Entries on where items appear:
○ ○ ○
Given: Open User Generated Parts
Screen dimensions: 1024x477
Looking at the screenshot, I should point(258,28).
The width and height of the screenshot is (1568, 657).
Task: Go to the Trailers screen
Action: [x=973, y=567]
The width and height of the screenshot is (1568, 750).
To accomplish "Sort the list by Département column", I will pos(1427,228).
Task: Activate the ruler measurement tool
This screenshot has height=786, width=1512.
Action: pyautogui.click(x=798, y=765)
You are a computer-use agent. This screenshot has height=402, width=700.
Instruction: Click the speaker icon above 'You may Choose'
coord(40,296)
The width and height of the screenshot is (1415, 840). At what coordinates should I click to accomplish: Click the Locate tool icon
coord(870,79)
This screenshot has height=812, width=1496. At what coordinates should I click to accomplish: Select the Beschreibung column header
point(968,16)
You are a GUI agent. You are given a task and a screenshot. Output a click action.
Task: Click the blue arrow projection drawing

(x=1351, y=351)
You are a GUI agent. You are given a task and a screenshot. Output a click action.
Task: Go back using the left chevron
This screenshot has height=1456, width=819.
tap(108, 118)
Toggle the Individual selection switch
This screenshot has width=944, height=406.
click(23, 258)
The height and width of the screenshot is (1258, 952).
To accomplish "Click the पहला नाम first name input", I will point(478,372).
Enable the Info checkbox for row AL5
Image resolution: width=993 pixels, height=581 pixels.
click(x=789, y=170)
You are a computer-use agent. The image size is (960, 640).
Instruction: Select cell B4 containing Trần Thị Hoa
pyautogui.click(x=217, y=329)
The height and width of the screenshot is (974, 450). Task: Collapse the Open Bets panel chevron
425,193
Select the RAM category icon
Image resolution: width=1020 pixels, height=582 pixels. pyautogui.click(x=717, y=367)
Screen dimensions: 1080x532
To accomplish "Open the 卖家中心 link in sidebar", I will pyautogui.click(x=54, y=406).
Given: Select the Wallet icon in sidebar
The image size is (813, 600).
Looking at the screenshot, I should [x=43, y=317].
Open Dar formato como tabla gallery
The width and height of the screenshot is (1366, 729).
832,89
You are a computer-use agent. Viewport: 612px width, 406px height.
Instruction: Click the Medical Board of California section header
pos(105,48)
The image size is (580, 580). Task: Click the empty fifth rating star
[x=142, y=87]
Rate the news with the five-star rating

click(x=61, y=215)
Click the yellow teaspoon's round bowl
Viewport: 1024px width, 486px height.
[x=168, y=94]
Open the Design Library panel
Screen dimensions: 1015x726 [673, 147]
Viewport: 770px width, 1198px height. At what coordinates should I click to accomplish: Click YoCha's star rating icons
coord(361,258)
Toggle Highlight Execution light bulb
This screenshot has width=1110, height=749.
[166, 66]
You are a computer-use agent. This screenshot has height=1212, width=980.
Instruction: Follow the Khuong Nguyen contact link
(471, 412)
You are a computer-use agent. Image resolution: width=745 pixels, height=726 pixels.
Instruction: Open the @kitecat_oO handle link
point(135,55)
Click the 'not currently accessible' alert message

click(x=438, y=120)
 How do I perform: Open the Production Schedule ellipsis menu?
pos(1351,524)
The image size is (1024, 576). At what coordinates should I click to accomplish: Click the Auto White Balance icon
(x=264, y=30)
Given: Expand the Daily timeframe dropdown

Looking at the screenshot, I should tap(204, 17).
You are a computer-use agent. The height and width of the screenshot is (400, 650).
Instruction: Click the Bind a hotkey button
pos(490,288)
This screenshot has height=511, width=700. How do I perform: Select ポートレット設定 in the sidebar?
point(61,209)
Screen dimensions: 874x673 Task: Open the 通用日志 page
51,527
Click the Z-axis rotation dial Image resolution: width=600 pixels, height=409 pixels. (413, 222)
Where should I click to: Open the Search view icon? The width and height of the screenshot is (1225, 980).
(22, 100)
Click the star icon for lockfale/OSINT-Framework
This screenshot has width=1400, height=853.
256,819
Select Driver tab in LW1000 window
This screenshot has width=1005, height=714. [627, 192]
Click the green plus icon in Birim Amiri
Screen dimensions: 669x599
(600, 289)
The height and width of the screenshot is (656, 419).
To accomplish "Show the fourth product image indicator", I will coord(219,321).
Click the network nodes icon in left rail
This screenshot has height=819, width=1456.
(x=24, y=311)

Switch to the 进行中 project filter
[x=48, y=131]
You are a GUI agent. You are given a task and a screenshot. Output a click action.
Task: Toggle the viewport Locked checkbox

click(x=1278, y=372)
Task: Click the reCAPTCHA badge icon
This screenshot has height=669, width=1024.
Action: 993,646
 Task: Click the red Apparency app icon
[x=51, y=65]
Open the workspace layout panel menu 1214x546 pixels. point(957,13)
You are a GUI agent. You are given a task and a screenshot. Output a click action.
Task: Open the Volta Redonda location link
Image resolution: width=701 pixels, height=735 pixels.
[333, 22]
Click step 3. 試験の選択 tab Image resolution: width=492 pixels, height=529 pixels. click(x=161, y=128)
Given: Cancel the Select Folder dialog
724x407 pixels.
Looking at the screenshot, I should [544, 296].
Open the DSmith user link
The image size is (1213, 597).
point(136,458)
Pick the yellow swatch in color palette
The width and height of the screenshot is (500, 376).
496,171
○ ○ ○
DIRECTION:
Put the listing above, from its start through the line containing "Action: [x=973, y=567]", into a Markdown table with the columns Row and Entry, one numbered row per line and blank lines skipped.

THE REPLY:
| Row | Entry |
|---|---|
| 1 | Given: Open User Generated Parts |
| 2 | Screen dimensions: 1024x477 |
| 3 | Looking at the screenshot, I should point(258,28). |
| 4 | The width and height of the screenshot is (1568, 657). |
| 5 | Task: Go to the Trailers screen |
| 6 | Action: [x=973, y=567] |